## Task description
Please return each record below exactly, with nothing left out.

------ Data to examine

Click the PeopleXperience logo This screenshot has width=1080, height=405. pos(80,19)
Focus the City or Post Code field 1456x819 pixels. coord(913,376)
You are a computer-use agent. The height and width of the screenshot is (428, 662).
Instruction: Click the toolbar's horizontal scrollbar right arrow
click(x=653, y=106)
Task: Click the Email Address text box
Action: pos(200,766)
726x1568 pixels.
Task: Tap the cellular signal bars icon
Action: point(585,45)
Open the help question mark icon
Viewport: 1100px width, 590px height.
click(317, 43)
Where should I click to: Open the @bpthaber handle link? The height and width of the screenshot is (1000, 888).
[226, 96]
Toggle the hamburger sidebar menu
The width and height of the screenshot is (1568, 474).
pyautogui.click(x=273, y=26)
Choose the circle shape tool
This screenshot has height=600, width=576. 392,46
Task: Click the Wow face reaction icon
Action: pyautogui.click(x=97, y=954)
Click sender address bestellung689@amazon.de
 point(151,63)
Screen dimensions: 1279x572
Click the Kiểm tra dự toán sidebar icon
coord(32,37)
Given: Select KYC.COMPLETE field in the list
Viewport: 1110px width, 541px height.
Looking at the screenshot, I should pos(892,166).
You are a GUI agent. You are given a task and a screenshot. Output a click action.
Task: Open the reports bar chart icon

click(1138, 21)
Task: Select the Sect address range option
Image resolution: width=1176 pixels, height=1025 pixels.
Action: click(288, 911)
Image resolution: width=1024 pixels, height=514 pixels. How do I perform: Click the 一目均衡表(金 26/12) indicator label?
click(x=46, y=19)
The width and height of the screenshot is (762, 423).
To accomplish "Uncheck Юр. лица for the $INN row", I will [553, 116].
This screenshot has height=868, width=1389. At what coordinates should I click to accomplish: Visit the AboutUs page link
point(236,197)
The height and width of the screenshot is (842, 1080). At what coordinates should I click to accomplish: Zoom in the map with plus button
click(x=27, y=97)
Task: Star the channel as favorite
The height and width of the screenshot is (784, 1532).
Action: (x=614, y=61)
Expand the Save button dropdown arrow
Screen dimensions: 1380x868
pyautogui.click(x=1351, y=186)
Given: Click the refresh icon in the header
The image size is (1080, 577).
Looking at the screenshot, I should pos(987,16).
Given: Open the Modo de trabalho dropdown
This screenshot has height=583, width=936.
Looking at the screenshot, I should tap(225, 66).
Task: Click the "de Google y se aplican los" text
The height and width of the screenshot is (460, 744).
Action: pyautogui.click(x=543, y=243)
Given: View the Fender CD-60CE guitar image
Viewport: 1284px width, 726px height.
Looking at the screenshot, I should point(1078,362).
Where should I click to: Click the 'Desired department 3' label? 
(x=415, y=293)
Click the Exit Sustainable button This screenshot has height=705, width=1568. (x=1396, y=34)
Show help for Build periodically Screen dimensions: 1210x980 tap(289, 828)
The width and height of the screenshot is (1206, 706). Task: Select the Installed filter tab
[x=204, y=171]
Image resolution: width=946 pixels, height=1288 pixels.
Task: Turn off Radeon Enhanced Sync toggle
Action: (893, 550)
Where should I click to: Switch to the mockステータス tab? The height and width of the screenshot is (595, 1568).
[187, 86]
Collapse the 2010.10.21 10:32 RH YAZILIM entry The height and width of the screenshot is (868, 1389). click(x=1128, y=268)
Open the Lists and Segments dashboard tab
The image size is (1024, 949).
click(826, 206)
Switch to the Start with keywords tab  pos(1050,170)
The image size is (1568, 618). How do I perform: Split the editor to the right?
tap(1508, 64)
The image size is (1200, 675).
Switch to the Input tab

------------

## Exercise answer
Click the PeopleXperience logo This screenshot has width=1080, height=405. pos(80,19)
Focus the City or Post Code field 1456x819 pixels. coord(913,376)
You are a computer-use agent. The height and width of the screenshot is (428, 662).
Instruction: Click the toolbar's horizontal scrollbar right arrow
click(x=653, y=106)
Task: Click the Email Address text box
Action: pos(200,766)
726x1568 pixels.
Task: Tap the cellular signal bars icon
Action: point(585,45)
Open the help question mark icon
Viewport: 1100px width, 590px height.
click(317, 43)
Where should I click to: Open the @bpthaber handle link? The height and width of the screenshot is (1000, 888).
[226, 96]
Toggle the hamburger sidebar menu
The width and height of the screenshot is (1568, 474).
pyautogui.click(x=273, y=26)
Choose the circle shape tool
This screenshot has height=600, width=576. 392,46
Task: Click the Wow face reaction icon
Action: pyautogui.click(x=97, y=954)
Click sender address bestellung689@amazon.de
 point(151,63)
Screen dimensions: 1279x572
Click the Kiểm tra dự toán sidebar icon
coord(32,37)
Given: Select KYC.COMPLETE field in the list
Viewport: 1110px width, 541px height.
Looking at the screenshot, I should pos(892,166).
You are a GUI agent. You are given a task and a screenshot. Output a click action.
Task: Open the reports bar chart icon

click(1138, 21)
Task: Select the Sect address range option
Image resolution: width=1176 pixels, height=1025 pixels.
Action: click(288, 911)
Image resolution: width=1024 pixels, height=514 pixels. How do I perform: Click the 一目均衡表(金 26/12) indicator label?
click(x=46, y=19)
The width and height of the screenshot is (762, 423).
To accomplish "Uncheck Юр. лица for the $INN row", I will [553, 116].
This screenshot has height=868, width=1389. At what coordinates should I click to accomplish: Visit the AboutUs page link
point(236,197)
The height and width of the screenshot is (842, 1080). At what coordinates should I click to accomplish: Zoom in the map with plus button
click(x=27, y=97)
Task: Star the channel as favorite
The height and width of the screenshot is (784, 1532).
Action: (x=614, y=61)
Expand the Save button dropdown arrow
Screen dimensions: 1380x868
pyautogui.click(x=1351, y=186)
Given: Click the refresh icon in the header
The image size is (1080, 577).
Looking at the screenshot, I should pos(987,16).
Given: Open the Modo de trabalho dropdown
This screenshot has height=583, width=936.
Looking at the screenshot, I should tap(225, 66).
Task: Click the "de Google y se aplican los" text
The height and width of the screenshot is (460, 744).
Action: pyautogui.click(x=543, y=243)
Given: View the Fender CD-60CE guitar image
Viewport: 1284px width, 726px height.
Looking at the screenshot, I should point(1078,362).
Where should I click to: Click the 'Desired department 3' label? 
(x=415, y=293)
Click the Exit Sustainable button This screenshot has height=705, width=1568. (x=1396, y=34)
Show help for Build periodically Screen dimensions: 1210x980 tap(289, 828)
The width and height of the screenshot is (1206, 706). Task: Select the Installed filter tab
[x=204, y=171]
Image resolution: width=946 pixels, height=1288 pixels.
Task: Turn off Radeon Enhanced Sync toggle
Action: (893, 550)
Where should I click to: Switch to the mockステータス tab? The height and width of the screenshot is (595, 1568).
[187, 86]
Collapse the 2010.10.21 10:32 RH YAZILIM entry The height and width of the screenshot is (868, 1389). click(x=1128, y=268)
Open the Lists and Segments dashboard tab
The image size is (1024, 949).
click(826, 206)
Switch to the Start with keywords tab  pos(1050,170)
The image size is (1568, 618). How do I perform: Split the editor to the right?
tap(1508, 64)
The image size is (1200, 675).
Switch to the Input tab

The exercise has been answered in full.